Cc'ing valeski & andreas.
Comment 27•26 years ago
|
||
My two cents on this:
Yes, URL parsing is pretty much screwed up regarding escaping and multibyte
chars.
- There was a task to convert the URL accessors to PRUnichar. See bug 13453. It
is now marked invalid.
- nsStdURL does no escaping currently.
Why not store the URL as we get it (escaped or not) from whoever is calling
nsStdURL-functions? Who cares? Just note it on the URL, because one should never
escape an already escaped string or unescape an already unescaped string. And it
is a problem to definitly find out if a URL is already escaped or not. I think
we need to have a member variable for that.
The constructors or SetSpec or SetPath (or the others) should have an additional
parameter which tells if the given string is already escaped or not which is
then stored in the member-variable.
The get-accessors (like GetPath or GetSpec) should have an additional parameter
which gives the information if we want the spec/path escaped or unescaped and
let that be done by the accessors on the fly looking at the
escape-member-variable and doing the appropiate thing (copy and convert or just
copy).
The webshell would want to see the unescaped version to present the user his
native view of the URLs, internally (like sending the request to the server) we
would use the escaped version of the URL. I don't think it's true that we always
want to see the unescaped version.
Updated•26 years ago
|
Assignee: ftang → bobj
Comment 28•26 years ago
|
||
1. Let not mixed URL for different protocol in the same bug
2. "ftp protocol data to ftp URL conversion" and "ftp URL to ftp protocol data generateion" is done in the client side, not in
the server side. So, the clien code should do the right thing w/ it. The code should always URL escape the ftp data before
concatnate into ftp URL and unescape it from URL into ftp protocol data.
3. HTTP url generation is done in the server side.
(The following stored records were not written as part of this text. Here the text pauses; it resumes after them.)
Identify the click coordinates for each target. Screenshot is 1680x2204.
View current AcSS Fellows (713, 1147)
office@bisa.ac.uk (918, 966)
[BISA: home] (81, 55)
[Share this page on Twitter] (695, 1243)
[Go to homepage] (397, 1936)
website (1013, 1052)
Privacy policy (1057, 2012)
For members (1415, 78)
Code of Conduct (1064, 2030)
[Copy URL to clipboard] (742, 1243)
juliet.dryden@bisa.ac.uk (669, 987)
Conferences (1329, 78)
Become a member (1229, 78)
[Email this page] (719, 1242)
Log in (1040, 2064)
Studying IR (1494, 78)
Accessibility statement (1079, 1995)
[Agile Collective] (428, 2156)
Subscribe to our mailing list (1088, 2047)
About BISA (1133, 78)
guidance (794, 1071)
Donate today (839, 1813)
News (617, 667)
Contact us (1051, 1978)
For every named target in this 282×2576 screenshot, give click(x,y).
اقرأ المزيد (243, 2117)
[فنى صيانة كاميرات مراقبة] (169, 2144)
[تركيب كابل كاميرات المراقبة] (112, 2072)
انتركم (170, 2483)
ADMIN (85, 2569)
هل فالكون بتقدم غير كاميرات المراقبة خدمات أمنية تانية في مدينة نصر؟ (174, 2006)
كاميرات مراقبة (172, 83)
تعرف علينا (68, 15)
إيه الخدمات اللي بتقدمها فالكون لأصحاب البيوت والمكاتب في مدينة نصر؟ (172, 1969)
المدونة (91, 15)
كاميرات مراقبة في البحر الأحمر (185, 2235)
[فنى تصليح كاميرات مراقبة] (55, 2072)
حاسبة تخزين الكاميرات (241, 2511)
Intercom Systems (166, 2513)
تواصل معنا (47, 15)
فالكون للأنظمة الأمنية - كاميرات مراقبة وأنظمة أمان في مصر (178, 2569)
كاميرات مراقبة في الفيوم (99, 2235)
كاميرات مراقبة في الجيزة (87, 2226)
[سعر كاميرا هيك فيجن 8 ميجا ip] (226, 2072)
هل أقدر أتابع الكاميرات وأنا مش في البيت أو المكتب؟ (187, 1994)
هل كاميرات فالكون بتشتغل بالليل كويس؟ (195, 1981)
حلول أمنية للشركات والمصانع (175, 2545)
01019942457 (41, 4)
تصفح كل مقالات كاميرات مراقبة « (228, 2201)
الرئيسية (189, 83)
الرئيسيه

Therefore, the client code have no control for bad URL generation (which
mena the URL contains byte > 0x80). If http server do send some URL to client which contains bytes > 0x80 the cleint code
should URL escape it. But when the client access that URL, it whould not unescape it.
Reassign to bobj to find the right owner.
Comment 29•26 years ago
|
||
Bulk move of all Necko (to be deleted component) bugs to new Networking
component.
Comment 30•26 years ago
|
||
Reassigned to erik for M14
Updated•26 years ago
|
Status: NEW → ASSIGNED
Updated•26 years ago
|
Status: ASSIGNED → RESOLVED
Closed: 26 years ago → 26 years ago
Resolution: --- → FIXED
Comment 31•26 years ago
|
||
Fixed by Andreas' changes that I just checked in.
Updated•26 years ago
|
Status: RESOLVED → REOPENED
Comment 32•26 years ago
|
||
reopened because of backout
Reporter | ||
Updated•26 years ago
|
Resolution: FIXED → ---
Updated•26 years ago
|
Status: REOPENED → ASSIGNED
Comment 34•25 years ago
|
||
Putting on PDT+ radar for beta1.
Whiteboard: waiting for reporter to verify → [PDT+]waiting for reporter to verify
Comment 35•25 years ago
|
||
the changes Warren spoke of are in again, can someone with access to this server
take a look if this is fixed?
Reporter | ||
Comment 36•25 years ago
|
||
I tested this in 2000020808 Win32 build.
The result was same as before.
When I went to http://kaze/url/ and changed Charset to euc-jp,the 3rd
directory name in Japanese is displayed correctly.
Then, when I click on the link in Japanese directory name,
the location bar displayed http://kaze/url/.../ and "Not Found" showed up.
Comment 37•25 years ago
|
||
The Japanese directory under the http test does not work in Nav4 and MSIE, so
it's OK if it doesn't work in Mozilla.
The Japanese directory under the ftp test works in Nav4, MSIE and Mozilla, but
it is displayed wrong in Mozilla and MSIE, while it is displayed OK in Nav4.
So, the only thing in this bug report that needs to be fixed is the display
of FTP directory and file names.
Comment 38•25 years ago
|
||
I agree that if FP folder & file names work OK, then we would at
least have a parity with our own earlier version, and that would be
accpetable. ftang's comment on HTTP servers is well-taken.
Comment 39•25 years ago
|
||
One more thing. There are 2 files under the Japanese name directory
(3rd from the top) on the ftp server. The content of these 2 files should
display on Mozilla. Currently, I don't see the 2 files at all.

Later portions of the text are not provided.